Two years after the physical and diplomatic spat in Istanbul, when Switzerland qualified for the World Cup at Turkey's expense, the two teams meet again in Euro 2008.This content was published on April 25, 2008 - 15:45
Fatih Terim, the Turkish manager, says the game will be very tense – but played between friends.
In November 2005 football's governing body, Fifa, ruled that following a post-match punch-up between Swiss and Turkish players Turkey would be fined SFr200,000 ($199,000) and have to play their next six official home matches behind closed doors and on neutral ground.
Images of Terim furiously encouraging his players to physically attack Swiss players went around the world, but the adored coach managed to come out of the scandal almost scot-free.
Would you be ready if Euro 2008 started next week?
Fatih Terim: Like the 15 other teams in the competition we have our share of injuries, to Hamit Altintop or Gökhan Zan for example. The tournament is rapidly approaching and we are going to have to be ready when it matters.
The aim of the Swiss Football association is to win a European title.
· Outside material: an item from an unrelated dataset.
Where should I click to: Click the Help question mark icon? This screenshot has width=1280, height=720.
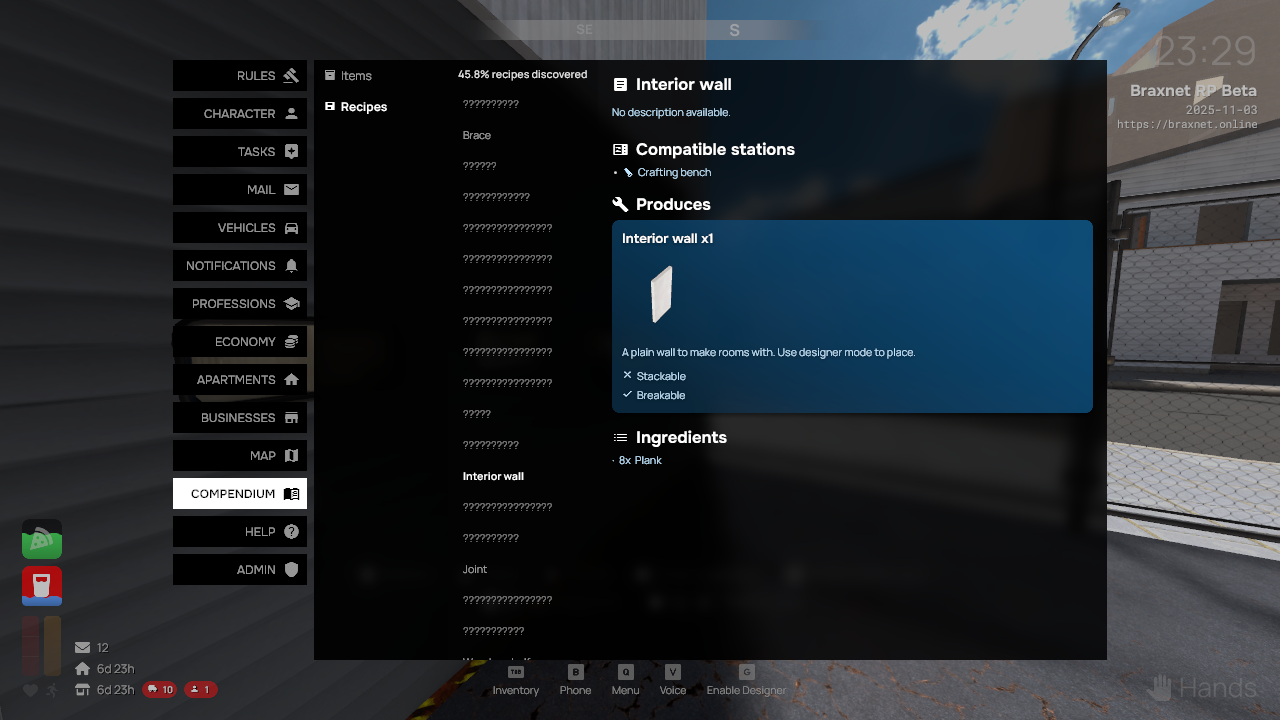tap(291, 532)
What is the Turkish aim?
F.T.: People have always had lofty expectations regarding Turkey. They came third in the 2002 World Cup and Galatasaray have won a Uefa Cup and a Super Cup.
Greece caused an upset when they won Euro 2004, and the Turkish fans therefore have high hopes. I can't imagine having any aim other than to win the tournament.
Switzerland have had a few problems in their warm-up matches. What is your opinion of this Swiss team?
F.T.: I think Switzerland will benefit from home advantage. That's very important. They are a good team and the results of friendlies have no bearing on how one approaches a big tournament. Friendlies are there to spot trends and correct mistakes. Many Swiss players have developed abroad.
My assistant was at the match against Germany in Basel [which Switzerland lost 4-0]. The Swiss shouldn't paint too black a picture of the situation – they have many reasons to be positive.
Group A also includes Portugal and the Czech Republic. What do you make of them?
F.T.: Portugal were runners-up in Euro 2004 and the Czech Republic appear in virtually all the main competitions. Some people think that if a group doesn't contain France, Italy or Germany it's automatically easier to qualify. But Portugal and the Czech Republic must be taken very seriously.
Anyway, there's not one weak team in the competition. Before the draw, everyone wanted to be in Austria's group, but didn't they take a 3-0 lead against the Netherlands in a friendly? [Yes they did, but they still managed to lose the match]
Did Turkey suffer after losing to Switzerland in November 2005?
F.T.: We started our qualifying matches for Euro 2008 with a massive handicap: Fifa sanctions meant we had to play behind closed doors and on neutral ground. I can still remember our own voices echoing round the stadium in Frankfurt.
That wasn't easy. And on top of that was the media criticism. Mentally the pressure was enormous. The coachers, players and football association really came together. But the lads played like gentlemen through the entire qualification – they didn't pick up a single direct red card in 12 matches.
Relations between Switzerland and Turkey have relaxed since November 2005. I want everything to run perfectly during the tournament – and peacefully. The events of November 2005 have been forgotten – we have to forge ahead.
Interview: Sven Schoch, Sportinformation in Zurich
Fatih Terim was born in Adana, Turkey, in September 1953.
Terim's professional football career began in 1969 with Adana Demirspor. As a central defender, he joined Galatasaray in 1974 and stayed for 11 years.
Terim was capped 51 times for the national side, from 1974 to 1985, and was the national team captain for 35 international games, establishing the national record for both categories at the time.
After serving as assistant national coach for three years, he became national coach in 1993.
Three years later Turkey qualified for Euro 96 – their first European tournament ever.
After Euro 96 Terim signed a contract with Galatasaray, who then won the Turkish league for four consecutive years and the Uefa Cup in 2000.
His success with Galatasaray lead Terim to Italy, signing a one-year contract with Fiorentina in 2000.
In 2001 he was named the coach of AC Milan. In 2002 he returned to Galatasaray.
In 2005 Terim returned to coach the national side.